O Governo decidiu ainda apoiar as famílias com medidas quer no que diz respeito ao contrato de arrendamento quer no crédito à habitação.
É também criado um apoio para créditos até 200 mil euros de famílias tributadas até ao 6.º escalão do IRS, o Estado bonificando o juro em 50% do valor acima do valor máximo a que foi sujeita a família no teste de stress que fez quando contratou o crédito.
No valor dos contratos de arrendamento já em vigor, atribui-se aos agregados familiares que tenham rendimentos até ao 6.º escalão de IRS inclusive e uma taxa de esforço superior a 35% e uma renda de casa no limites fixados pelo IHRU para o respetivo concelho, um subsídio do Estado até ao limite máximo de 200 euros mensais para as rendas.
António Costa lembrou que lembrou que no âmbito do Plano de Recuperação e Resiliência (PRR) foram definidas 2 700 milhões de euros para aumentar a oferta pública de habitação, em que 1 200 fogos estão concluídos, 11 900 estão em fase de projeto ou de obra e acena com um calendário para 26 mil novas casas de oferta pública de habitação.

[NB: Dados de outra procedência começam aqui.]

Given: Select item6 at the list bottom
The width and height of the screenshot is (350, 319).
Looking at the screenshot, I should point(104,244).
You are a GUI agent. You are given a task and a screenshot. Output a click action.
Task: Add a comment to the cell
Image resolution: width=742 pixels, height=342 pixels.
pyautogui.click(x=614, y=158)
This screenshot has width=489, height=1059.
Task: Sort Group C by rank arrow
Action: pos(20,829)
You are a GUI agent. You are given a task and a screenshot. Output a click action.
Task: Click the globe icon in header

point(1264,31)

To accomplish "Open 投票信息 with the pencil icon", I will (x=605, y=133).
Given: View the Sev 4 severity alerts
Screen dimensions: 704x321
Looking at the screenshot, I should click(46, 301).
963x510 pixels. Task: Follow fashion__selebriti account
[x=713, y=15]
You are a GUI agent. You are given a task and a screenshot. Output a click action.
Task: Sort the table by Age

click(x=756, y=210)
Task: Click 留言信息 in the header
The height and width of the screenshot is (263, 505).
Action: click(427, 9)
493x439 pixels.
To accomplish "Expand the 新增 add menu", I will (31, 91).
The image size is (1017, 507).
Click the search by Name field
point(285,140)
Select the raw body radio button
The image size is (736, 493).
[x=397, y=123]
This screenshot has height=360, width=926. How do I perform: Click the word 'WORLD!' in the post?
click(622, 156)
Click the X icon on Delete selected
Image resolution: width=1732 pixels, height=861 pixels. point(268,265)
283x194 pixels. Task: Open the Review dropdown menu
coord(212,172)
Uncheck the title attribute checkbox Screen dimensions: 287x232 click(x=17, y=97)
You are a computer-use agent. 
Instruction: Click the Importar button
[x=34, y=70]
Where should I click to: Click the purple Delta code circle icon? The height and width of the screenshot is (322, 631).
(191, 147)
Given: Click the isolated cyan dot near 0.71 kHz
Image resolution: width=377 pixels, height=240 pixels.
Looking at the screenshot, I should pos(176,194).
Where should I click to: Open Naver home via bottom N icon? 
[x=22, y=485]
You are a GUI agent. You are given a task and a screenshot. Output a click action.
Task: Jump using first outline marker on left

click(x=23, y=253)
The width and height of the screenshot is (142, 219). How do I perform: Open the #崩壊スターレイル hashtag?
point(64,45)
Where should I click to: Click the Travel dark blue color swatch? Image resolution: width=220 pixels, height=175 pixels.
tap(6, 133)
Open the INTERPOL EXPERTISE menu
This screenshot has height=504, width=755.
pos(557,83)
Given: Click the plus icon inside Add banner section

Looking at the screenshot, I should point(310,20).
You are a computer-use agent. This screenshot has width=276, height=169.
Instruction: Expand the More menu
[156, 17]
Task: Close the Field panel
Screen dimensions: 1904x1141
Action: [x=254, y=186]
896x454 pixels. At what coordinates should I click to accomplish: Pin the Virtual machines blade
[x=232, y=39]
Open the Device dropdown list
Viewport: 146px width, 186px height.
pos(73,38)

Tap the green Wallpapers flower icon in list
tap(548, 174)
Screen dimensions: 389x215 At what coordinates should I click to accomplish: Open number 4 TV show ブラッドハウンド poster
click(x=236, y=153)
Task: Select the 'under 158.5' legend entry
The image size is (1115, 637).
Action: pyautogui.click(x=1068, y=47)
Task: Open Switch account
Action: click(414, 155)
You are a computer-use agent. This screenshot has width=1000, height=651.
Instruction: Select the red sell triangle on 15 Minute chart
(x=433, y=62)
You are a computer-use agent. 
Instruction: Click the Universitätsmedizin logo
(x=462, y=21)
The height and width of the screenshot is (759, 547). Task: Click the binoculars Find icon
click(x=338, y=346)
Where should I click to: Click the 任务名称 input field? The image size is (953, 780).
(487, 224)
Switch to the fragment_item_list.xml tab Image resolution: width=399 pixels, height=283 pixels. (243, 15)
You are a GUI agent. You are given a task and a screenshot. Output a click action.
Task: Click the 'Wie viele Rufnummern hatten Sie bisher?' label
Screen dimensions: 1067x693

Pouco depois, a ministra da Habitação explicou as medidas anunciadas. Em entrevista à RTP3, Marina Gonçalves explicou, por exemplo, que os proprietários têm o dever de dar uso às suas habitações. «O instrumento de que aqui falamos é para um momento em que alguém não quer arrendar o seu imóvel quando há um dever de utilização do património. Este dever existe na lei. Não é nada que esteja a ser criado aqui», defendeu.
E acrescentou que o Estado não diz que a casa tem que ser arrendada obrigatoriamente. «Há todo um processo de contacto com o proprietário do imóvel que pode simplesmente explicar que não está usado porque está à espera de uma licença de utilização» e que estes argumentos são válidos «para o proprietário dizer ‘vou pô-la à venda, vou pô-la a arrendar’».
E depois das críticas do alojamento local, Marina Gonçalves defendeu que não vai acabar em 2030. «O que dissemos é que iríamos reapreciar o regime vigente do AL, porque as condições serão outras e permite flexibilidade na forma como avaliamos e a importância do setor».